When I submitted my first paper, handwritten (!), from my hometown of Maracaibo to Water Resources Research and had it reviewed and accepted, I knew how much AGU would mean to me in the years to come. That was 40 years ago, and I want to start by thanking this wonderful community of geoscientists who have always been so generous with me.
I was very lucky to do my Ph.D. under the guidance of Vujica Yevjevich at Colorado State University. Dr. “Y” created a most exciting program responsible for the first advances toward a serious probabilistic approach to hydrologic phenomena. He also taught me to dream about yet unknown problems.
Hydrology has experienced truly dramatic changes in the past 40 years, going from an appendix of hydraulics to occupying its rightful place among the other Earth sciences. I have been extremely fortunate to participate in that exciting transformation in the company of many friends to whom I will be forever grateful. Peter Eagleson, former AGU president and the last Bowie medalist from hydrology, has been my dearest friend since he hired me at Massachusetts Institute of Technology as a young Venezuelan with peculiar English. Pete has always been a source of inspiration with his fearless initiative to dive into new and unexplored questions. Andrea Rinaldo and Michael Celia have been a constant source of the most generous support not only on research but also on life in general. I have no words to fully express my gratitude to them. Whatever I may have accomplished, I owe to the best possible group of doctoral and postdoctoral students anyone could ever dream of. Here in the audience are Rafael Bras, Eric Wood, Juan Valdes, Amilcare Porporato, Paolo D’Odorico, Kelly Caylor, Todd Scanlon, Andrew Guswa, Francesco Laio, Stefania Tamea, Rachata Muneepeerakul, and Enrico Bertuzo…an unbeatable team! They are a representative sample of the outstanding excellence of many others throughout the world. To all of them I can only say thanks.

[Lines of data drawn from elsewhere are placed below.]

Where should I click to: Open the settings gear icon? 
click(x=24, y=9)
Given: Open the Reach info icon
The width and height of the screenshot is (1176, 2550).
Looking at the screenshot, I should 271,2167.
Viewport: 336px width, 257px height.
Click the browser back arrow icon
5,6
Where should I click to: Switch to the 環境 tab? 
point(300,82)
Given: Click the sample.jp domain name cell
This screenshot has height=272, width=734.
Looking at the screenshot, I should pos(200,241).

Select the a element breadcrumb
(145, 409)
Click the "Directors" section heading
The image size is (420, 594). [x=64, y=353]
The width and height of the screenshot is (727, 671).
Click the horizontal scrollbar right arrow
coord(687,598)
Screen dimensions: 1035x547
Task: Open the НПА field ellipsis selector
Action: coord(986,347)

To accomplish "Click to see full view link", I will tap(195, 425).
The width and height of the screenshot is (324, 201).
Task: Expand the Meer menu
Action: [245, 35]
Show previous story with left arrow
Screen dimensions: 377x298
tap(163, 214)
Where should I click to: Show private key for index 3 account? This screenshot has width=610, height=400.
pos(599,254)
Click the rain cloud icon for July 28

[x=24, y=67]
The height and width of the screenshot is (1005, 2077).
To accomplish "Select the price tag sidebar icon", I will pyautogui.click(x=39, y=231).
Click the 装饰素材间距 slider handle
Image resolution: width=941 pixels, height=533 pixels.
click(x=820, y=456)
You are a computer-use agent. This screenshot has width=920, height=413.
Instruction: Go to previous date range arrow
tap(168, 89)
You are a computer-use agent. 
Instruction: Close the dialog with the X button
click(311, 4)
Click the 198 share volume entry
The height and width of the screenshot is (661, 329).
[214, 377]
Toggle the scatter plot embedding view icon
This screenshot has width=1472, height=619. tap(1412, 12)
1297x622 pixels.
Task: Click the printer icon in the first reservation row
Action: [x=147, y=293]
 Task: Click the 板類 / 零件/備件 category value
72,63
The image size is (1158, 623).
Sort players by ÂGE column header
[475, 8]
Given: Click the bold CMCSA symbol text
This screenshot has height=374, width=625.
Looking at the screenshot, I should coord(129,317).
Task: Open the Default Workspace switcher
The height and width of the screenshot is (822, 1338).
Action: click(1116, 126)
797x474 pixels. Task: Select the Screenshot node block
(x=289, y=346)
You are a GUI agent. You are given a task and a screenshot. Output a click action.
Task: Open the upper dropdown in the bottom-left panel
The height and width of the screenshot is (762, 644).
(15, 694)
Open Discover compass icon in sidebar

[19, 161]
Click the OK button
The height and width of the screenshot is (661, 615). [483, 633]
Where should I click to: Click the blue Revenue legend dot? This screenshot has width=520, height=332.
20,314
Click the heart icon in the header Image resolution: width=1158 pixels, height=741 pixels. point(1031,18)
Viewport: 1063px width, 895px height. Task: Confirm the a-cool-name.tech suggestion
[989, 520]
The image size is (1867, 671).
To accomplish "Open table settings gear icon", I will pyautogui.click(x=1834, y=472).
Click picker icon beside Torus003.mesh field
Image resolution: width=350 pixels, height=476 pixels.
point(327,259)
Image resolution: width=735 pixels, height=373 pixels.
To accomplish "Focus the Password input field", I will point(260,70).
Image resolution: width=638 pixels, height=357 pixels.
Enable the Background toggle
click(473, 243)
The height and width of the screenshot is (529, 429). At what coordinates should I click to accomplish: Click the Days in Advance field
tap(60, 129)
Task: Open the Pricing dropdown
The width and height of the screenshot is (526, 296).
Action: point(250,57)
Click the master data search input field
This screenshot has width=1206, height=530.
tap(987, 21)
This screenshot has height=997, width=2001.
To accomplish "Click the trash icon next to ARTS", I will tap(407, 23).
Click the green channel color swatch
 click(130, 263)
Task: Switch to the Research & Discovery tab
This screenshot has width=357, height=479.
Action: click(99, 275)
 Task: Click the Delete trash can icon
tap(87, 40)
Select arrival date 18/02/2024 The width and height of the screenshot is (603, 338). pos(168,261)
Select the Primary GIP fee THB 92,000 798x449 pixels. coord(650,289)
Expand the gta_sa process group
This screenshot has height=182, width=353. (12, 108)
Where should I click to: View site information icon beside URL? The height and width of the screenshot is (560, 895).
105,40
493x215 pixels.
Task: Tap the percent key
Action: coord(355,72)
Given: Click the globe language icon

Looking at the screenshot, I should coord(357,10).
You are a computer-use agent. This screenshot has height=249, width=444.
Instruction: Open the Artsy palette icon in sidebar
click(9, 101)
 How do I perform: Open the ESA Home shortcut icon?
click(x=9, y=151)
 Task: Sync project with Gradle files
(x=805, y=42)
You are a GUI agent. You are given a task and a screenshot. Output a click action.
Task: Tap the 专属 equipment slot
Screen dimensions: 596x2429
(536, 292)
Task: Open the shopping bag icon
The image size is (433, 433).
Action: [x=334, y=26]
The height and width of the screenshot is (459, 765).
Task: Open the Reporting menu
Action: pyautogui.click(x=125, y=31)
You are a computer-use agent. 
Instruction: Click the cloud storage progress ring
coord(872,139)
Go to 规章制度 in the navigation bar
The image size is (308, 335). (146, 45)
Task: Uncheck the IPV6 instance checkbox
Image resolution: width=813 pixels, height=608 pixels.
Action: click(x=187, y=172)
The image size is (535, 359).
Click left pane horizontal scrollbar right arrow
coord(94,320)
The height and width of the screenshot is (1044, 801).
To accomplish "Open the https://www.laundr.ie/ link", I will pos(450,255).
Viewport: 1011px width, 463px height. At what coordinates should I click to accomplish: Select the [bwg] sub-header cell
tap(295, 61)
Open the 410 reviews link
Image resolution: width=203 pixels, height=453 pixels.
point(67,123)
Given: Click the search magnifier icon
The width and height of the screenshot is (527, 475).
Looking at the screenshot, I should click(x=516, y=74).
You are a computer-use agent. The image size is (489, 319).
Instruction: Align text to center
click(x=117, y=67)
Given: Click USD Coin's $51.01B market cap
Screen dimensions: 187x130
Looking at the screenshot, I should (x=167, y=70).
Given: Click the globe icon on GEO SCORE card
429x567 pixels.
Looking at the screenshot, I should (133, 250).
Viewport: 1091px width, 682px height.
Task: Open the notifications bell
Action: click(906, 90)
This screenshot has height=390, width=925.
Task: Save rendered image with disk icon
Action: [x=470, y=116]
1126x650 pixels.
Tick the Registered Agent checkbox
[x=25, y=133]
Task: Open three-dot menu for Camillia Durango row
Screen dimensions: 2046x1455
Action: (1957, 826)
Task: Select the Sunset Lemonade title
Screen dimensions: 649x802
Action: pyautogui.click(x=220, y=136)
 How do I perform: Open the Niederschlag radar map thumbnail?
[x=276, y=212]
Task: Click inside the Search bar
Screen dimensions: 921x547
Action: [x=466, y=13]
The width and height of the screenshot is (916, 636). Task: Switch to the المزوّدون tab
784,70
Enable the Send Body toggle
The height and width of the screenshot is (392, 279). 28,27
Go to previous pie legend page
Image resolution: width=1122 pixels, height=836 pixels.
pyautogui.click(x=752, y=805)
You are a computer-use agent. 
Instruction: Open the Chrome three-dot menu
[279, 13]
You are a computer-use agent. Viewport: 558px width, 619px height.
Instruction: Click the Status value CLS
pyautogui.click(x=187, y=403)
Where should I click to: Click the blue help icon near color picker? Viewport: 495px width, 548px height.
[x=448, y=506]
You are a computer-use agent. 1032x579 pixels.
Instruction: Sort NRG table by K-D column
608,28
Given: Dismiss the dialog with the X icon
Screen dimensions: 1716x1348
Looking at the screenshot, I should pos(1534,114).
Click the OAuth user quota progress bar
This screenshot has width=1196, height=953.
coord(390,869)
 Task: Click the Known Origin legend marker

I am grateful to many academic institutions in both the United States and Venezuela that supported my involvement in areas where success was doubtful and funding was scarce. Foremost on this list is Princeton, where I found an ideal academic home where the first priority is the excitement of the intellectual search, and where my links with ecology and the other Earth sciences have brought me close to areas and problems in the intersection of the historically different disciplines of biology and physical science. It is in this intersection—where hydrology plays a fundamental role—that I believe some of the most exciting areas of research are waiting for us: hydrologic drivers of biodiversity; climate change impacts in ecosystem functioning and regional hydrologic dynamics; the metabolic understanding of river basins; and hydrologic controls of disease spread. These are just a few examples of the fascinating landscape where imaginative designs, searching for general principles and marked by a strong aesthetic incentive, will fundamentally advance our understanding of nature.
I finish these words thanking Mercedes, my wife, who has been at the center of each day of the past 45 years of my life and whose generosity in the silent acts of every day reminds me that the world needs more than knowledge: It needs the profound happiness that overcomes sadness and pain. For that happiness, for this medal that AGU so generously awards me today, and for so many other things, not only my heartfelt thanks but also my deepest love go to her.
Thank you.
—IGNACIO RODRÍGUEZ-ITURBE, Princeton University, Princeton, N. J.